For years, well over a decade, I was always the one that never got drunk.

Friends used to comment on the fact they never see me drunk.

BUT things have changed.  I dont know why.  I dont know what has changed.

I dont drink everyday and some weeks when we dont go out, I dont drink at all.  I can go for 2 -3 weeks without a drink, and we dont drink at home.  We dont try to not drink at home.  It’s just something that Ive never really felt the need to do.

So much so, any bottles of alcohol (spirits) I have, I am giving to a friend because they just sit in the cupboard.  These were generally given to me as a gift.

Something has changed in me and Im not sure what has triggered it. Maybe it was the two armed robberies I was in,  in 2006. It was after them that I started to gamble and it got a bit out of hand for a while, but generally have it under control now and dont often feel the need, only when I drink is when I even think about it.  When I dont drink, I dont even think about gambling.

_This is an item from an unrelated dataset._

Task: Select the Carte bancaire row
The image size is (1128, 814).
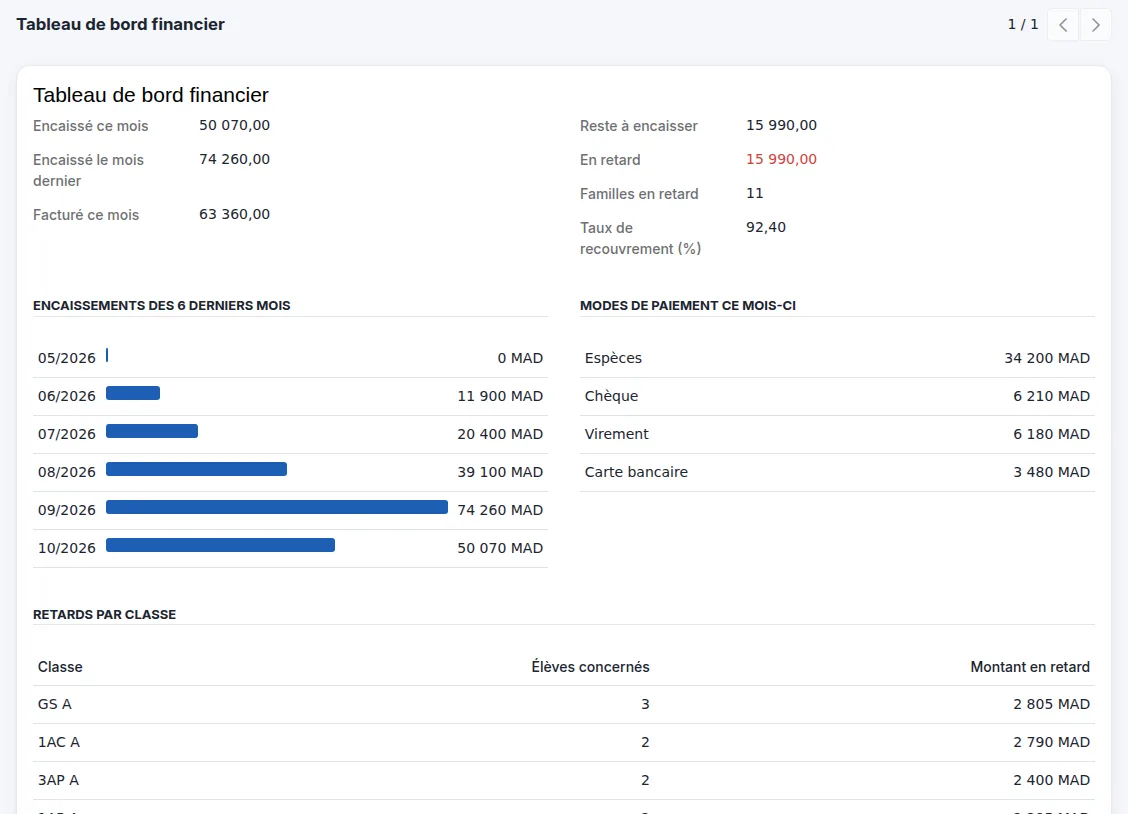Action: click(837, 472)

Maybe it was a combination of things that happened in that twelve months.  It was a particularly bad twelve months.

Two armed robberies, my Mum passed away and I was harassed at work by two nasty girls for a few months at work, not long after my Mum passed away.

For the last few years, Im not sure exactly when it started.  When I drink now  I generally always get drunk and just dont want to stop.

And this is when the “me” that I dont like comes out.  The next day I generally dont like myself too much and dont feel great, for obvious reasons.  I usually feel anxious and/or depressed the next day as well.

It has to stop.  I think I need to just stop drinking completely.  I dont really need to drink.  My bf doesnt think I need to give it up, but I just cant stop myself when I do.  I dont think he gets that. Im not sure if I have told him that I just cant seem to stop.   I have told him that is the only time I gamble, if I do, and he hates when I gamble.  When it was getting out of hand, it nearly led  us to break up.

He gave me an ultimatum.  We made an agreement if I didnt gamble, he would work on his bad moods.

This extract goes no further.